[Opening Data for analysis section]

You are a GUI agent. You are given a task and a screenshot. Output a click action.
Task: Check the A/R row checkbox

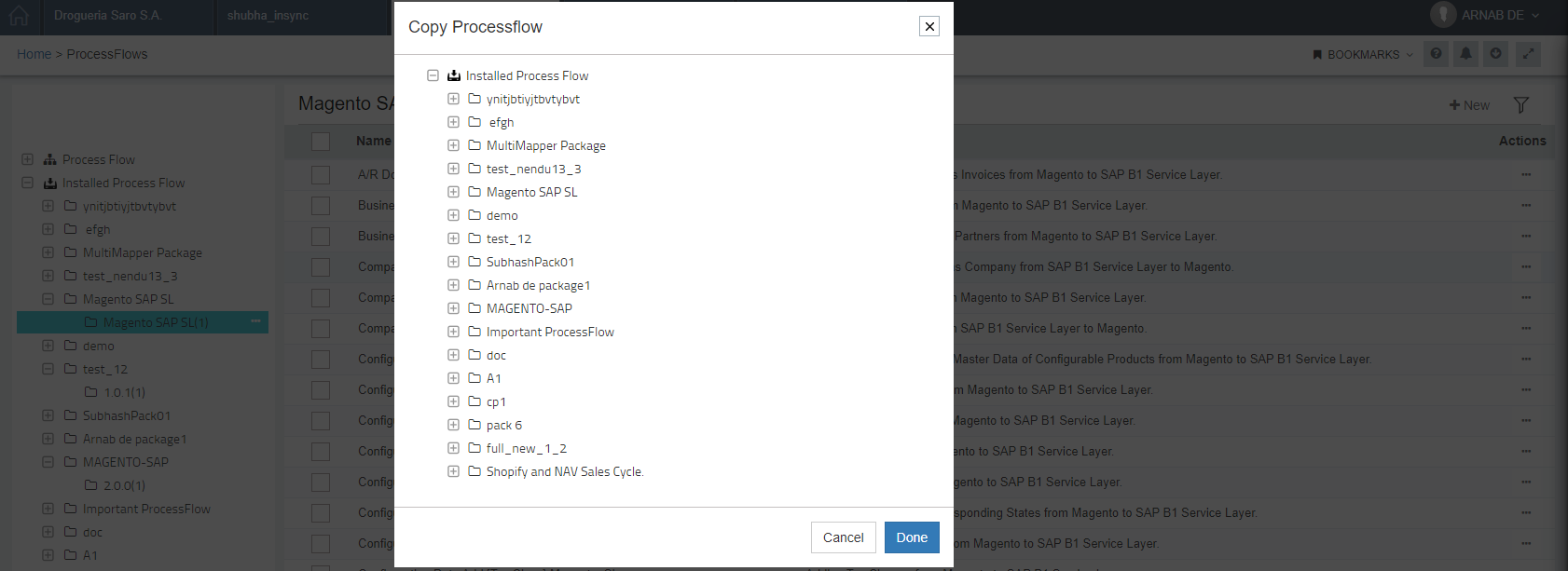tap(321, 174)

[Closing Data for analysis section]
[Opening Data for analysis section]

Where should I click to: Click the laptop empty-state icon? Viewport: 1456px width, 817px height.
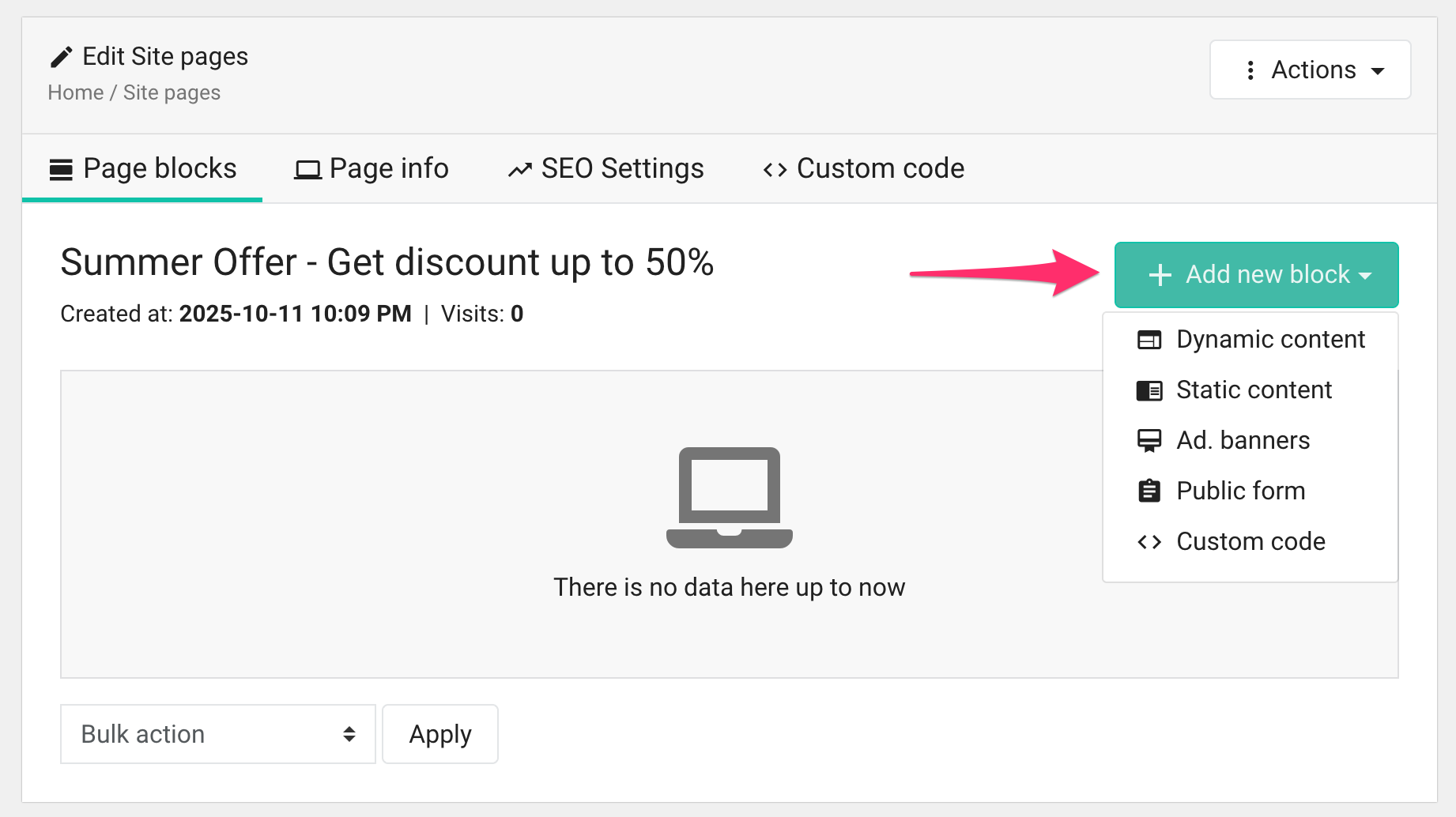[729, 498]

[Closing Data for analysis section]
[Opening Data for analysis section]

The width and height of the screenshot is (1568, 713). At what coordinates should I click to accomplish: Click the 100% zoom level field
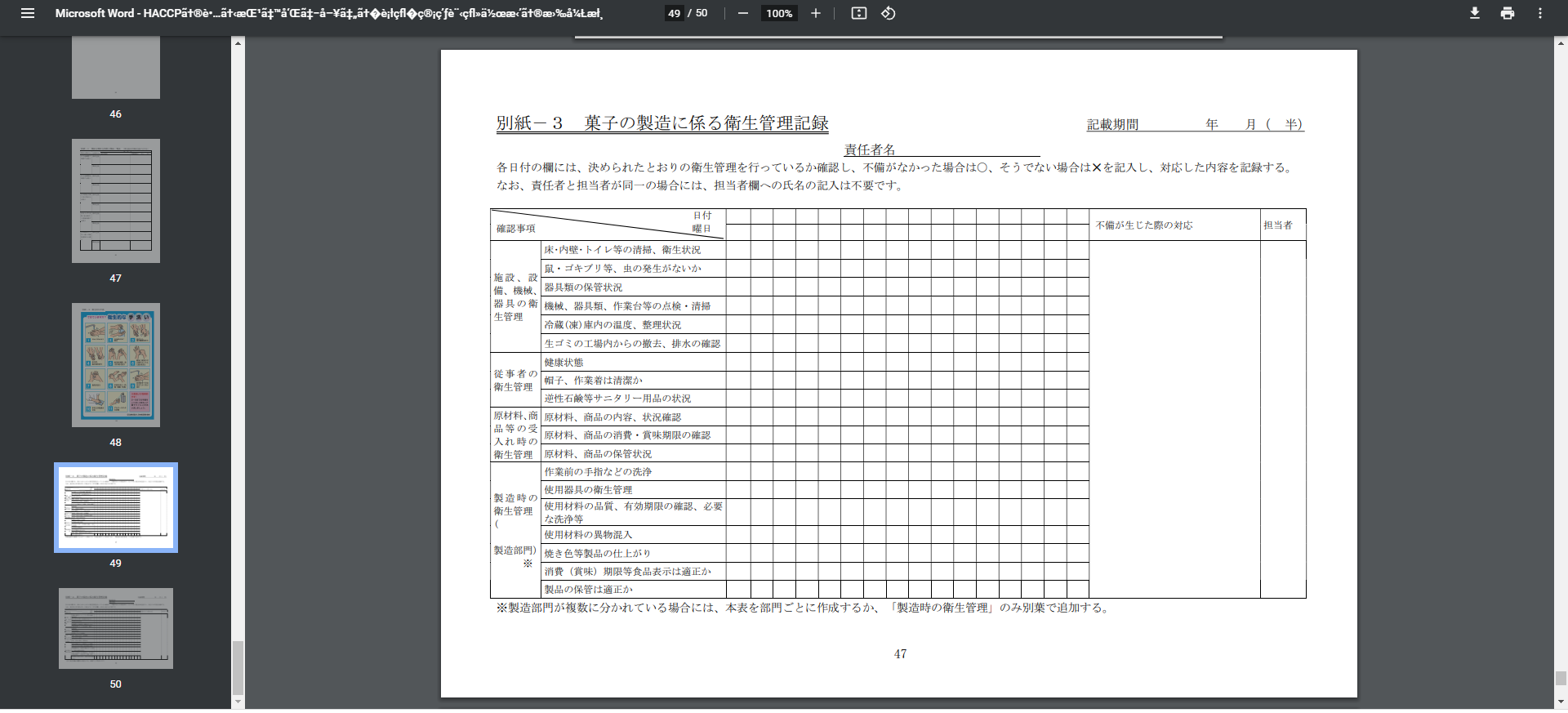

[Closing Data for analysis section]

Exercise goal → When the word "screenshot" turns up on a line of the material above, copy that line.

Problem solution →
You are a GUI agent. You are given a task and a screenshot. Output a click action.
The width and height of the screenshot is (1568, 713). At what coordinates should I click to accomplish: Click the 100% zoom level field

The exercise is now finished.